Problem description = The material below contains a line with "Viewport: 1104px width, 428px" and a line with "Click the '#12278713 buy' order label". Copy exactly those two lines and all lines between them.

Entries shown =
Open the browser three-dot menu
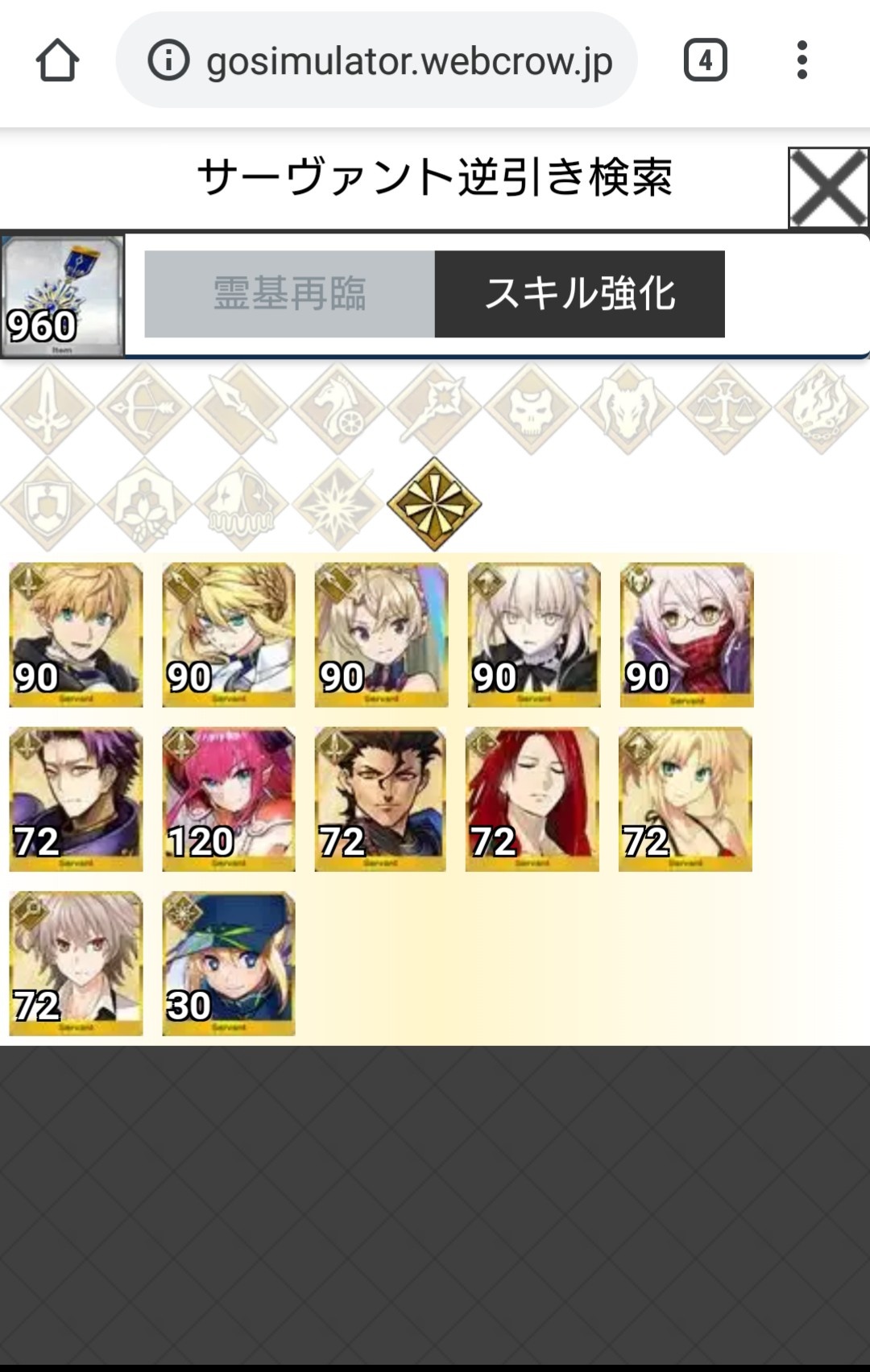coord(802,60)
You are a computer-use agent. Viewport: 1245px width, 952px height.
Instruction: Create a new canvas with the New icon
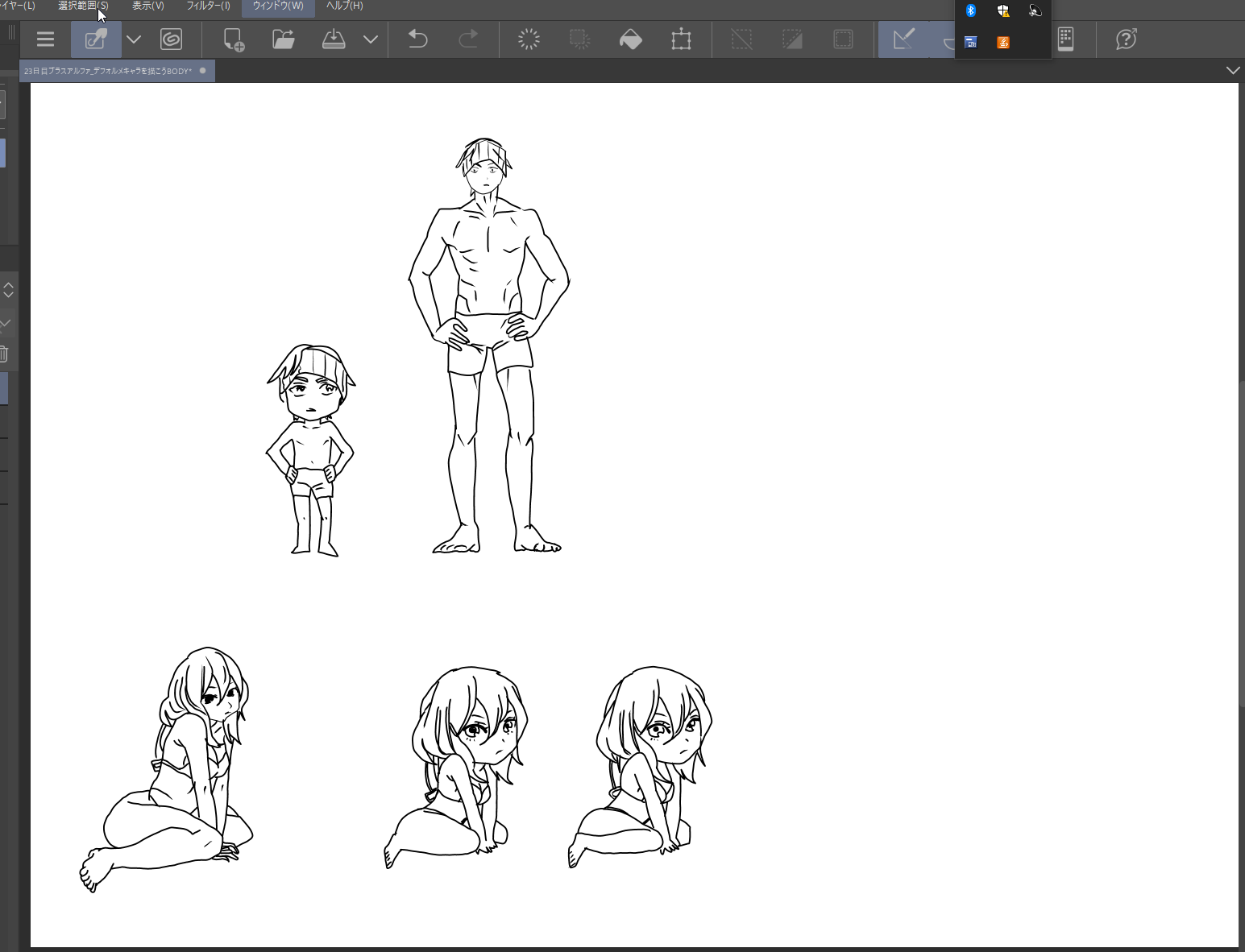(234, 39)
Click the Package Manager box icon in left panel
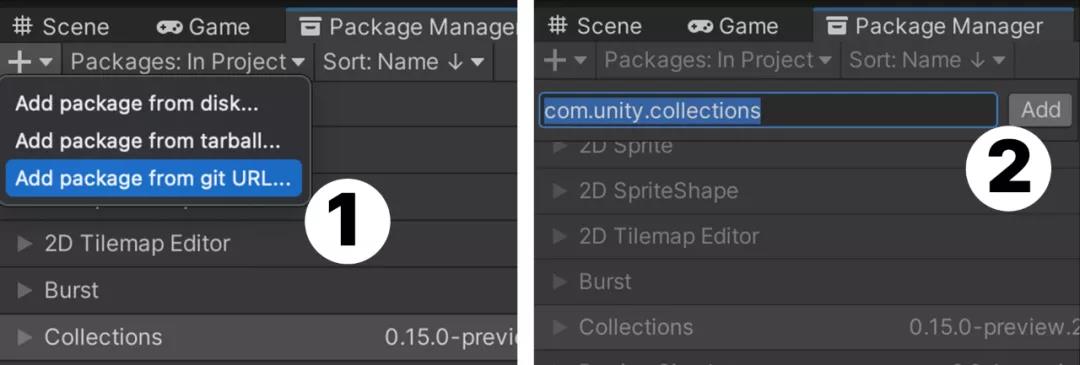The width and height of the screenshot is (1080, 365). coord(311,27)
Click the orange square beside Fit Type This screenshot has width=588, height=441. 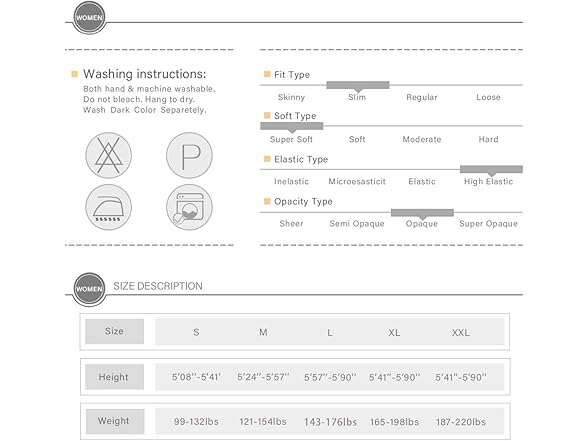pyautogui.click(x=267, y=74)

---

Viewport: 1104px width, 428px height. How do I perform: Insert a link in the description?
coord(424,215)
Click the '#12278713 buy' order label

Answer =
Viewport: 1104px width, 428px height. How do I perform: Insert a link in the description?
coord(424,215)
Click the '#12278713 buy' order label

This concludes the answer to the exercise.